Bills quarterback Josh Allen was “super frustrated” about his status as one of 77 NFL players with a false positive COVID-19 test this week, which forced him to miss Wednesday’s practice.
He said, via the Rochester Democrat and Chronicle, that he was startled by the 6 a.m. phone call informing him of the positive test (“it’s nothing you want to hear”) and that he’s concerned that something like this might happen on a Saturday, forcing him to miss an actual game even if he’s careful and not symptomatic.
“It sucks that I was kind of the guinea pig and whatnot, and part of that process, but I’m glad it wasn’t then, I’m glad it was now and we’re able to kind of move past it,” he said.
It does suck. It sucked for the Bills, who had to rework their practice schedule. It sucked for the Browns, who, according to our Albert Breer, had to cancel a padded practice and switch some of their meetings to virtual gatherings out of concern that an outbreak was real. It sucked for the families of the players who, in a brief moment of panic, had to confront the reality of fighting a disease that has claimed more than 175,000 lives in our country this year alone.

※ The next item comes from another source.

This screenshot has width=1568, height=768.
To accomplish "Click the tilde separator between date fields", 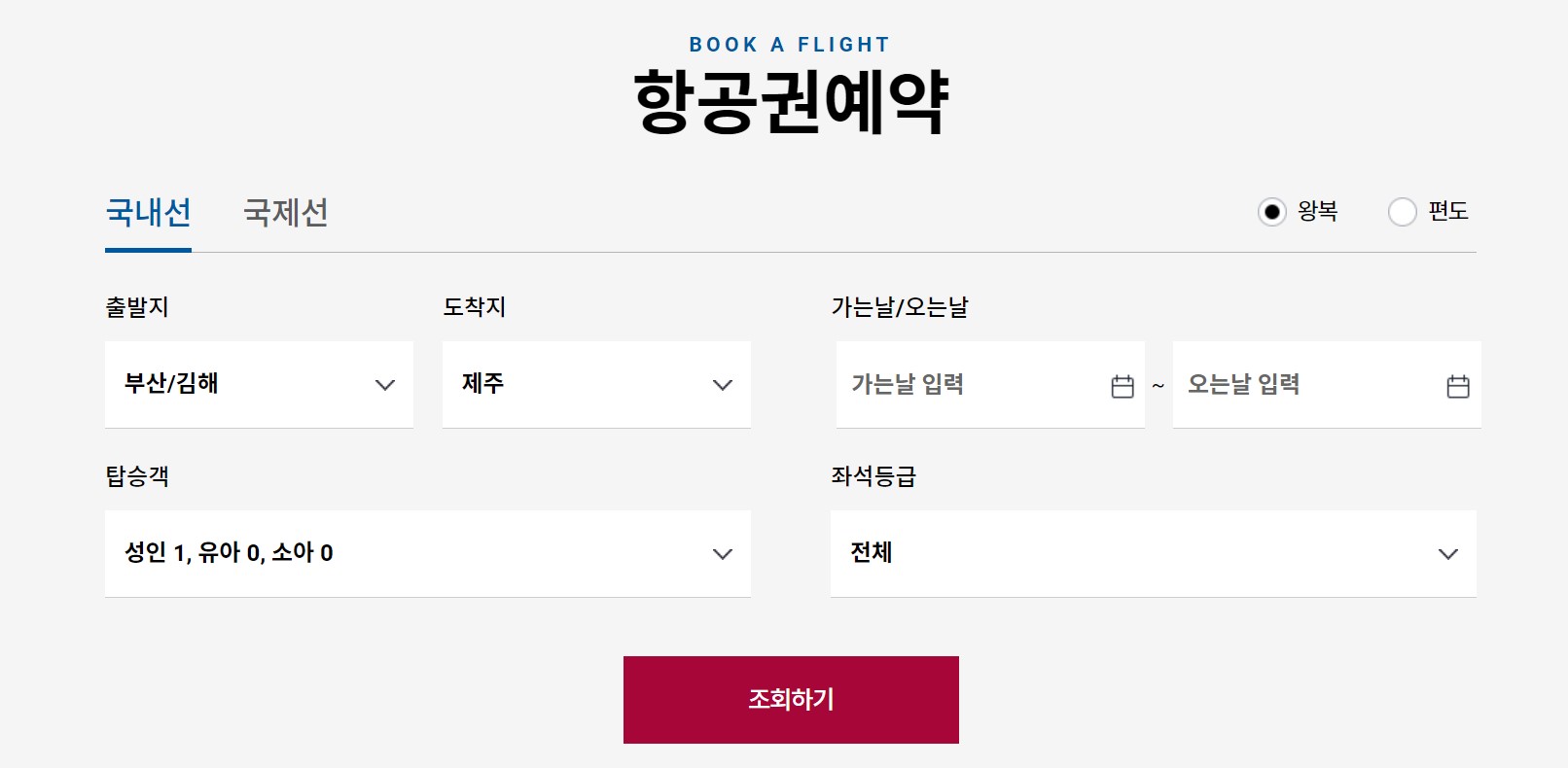I will tap(1159, 386).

But then I reached out to a friend of mine preparing to teach middle schoolers in western New Jersey to ask how often they receive a COVID-19 test. They don’t and probably never will, instead getting just a piece of paper that asks a few vague questions about potential symptoms. Hand sanitizing stations are on backorder and probably won’t be there in time for the first day. The school hasn’t spaced out the desks yet. A nurse friend of mine in Tennessee, where cases are more active than they are here in the Northeast, won’t get tested until symptomatic or if directly exposed to someone who has an active case. An OBGYN friend of mine, who works delivering babies during the pandemic, said that if they’re really concerned about the virus they can secure their own testing from home.
The point I’m trying to make: That sucks. Not getting tested at all. Ambling through a crowd at CityMD to get a coronavirus test and not getting results back for two weeks, rendering the sometimes expensive procedure completely meaningless by the time it arrives because, in the span of two weeks, the test-taker could have contracted the disease thousands of times. Facing a classroom full of kids, some unconcerned or ambivalent about the pandemic, without any type of ventilation and no uniform standards for protective equipment. Navigating a chaotic hospital weighed down not only by your own fear, but the overwhelming concern that you could transfer the virus to an at-risk patient, or to your family once you get home. Again, that sucks.
I’m not trying to scold Josh Allen here. My goal is to draw attention to the fact that while NFL players are taking a tremendous risk in playing out the season during a pandemic, they are also incredibly fortunate to have a robust testing protocol that can get them mostly definitive answers or, at the worst, a second opinion in the matter of 24 hours. We shouldn’t begin demonizing a process that is still in its infancy where mistakes will be made. Especially as it’s a process that is also largely unavailable to the rest of the civilized world.
I get it. Unlike doctors or nurses or teachers, football players can’t really perform the main aspect of their job with personal protective equipment—I can’t imagine running a full-speed “go” route with a mask on when I sweat bullets hauling the laundry up the stairs—which makes the testing necessary for guys who plan on sweating and breathing all over one another during full-speed practices and, eventually, games. They opted into a season without a ton of information after a breakneck haggling period with the NFL over the timeline. That all sucks.
But what would really suck is not having any of it at all. And that’s the view from where most of us are sitting.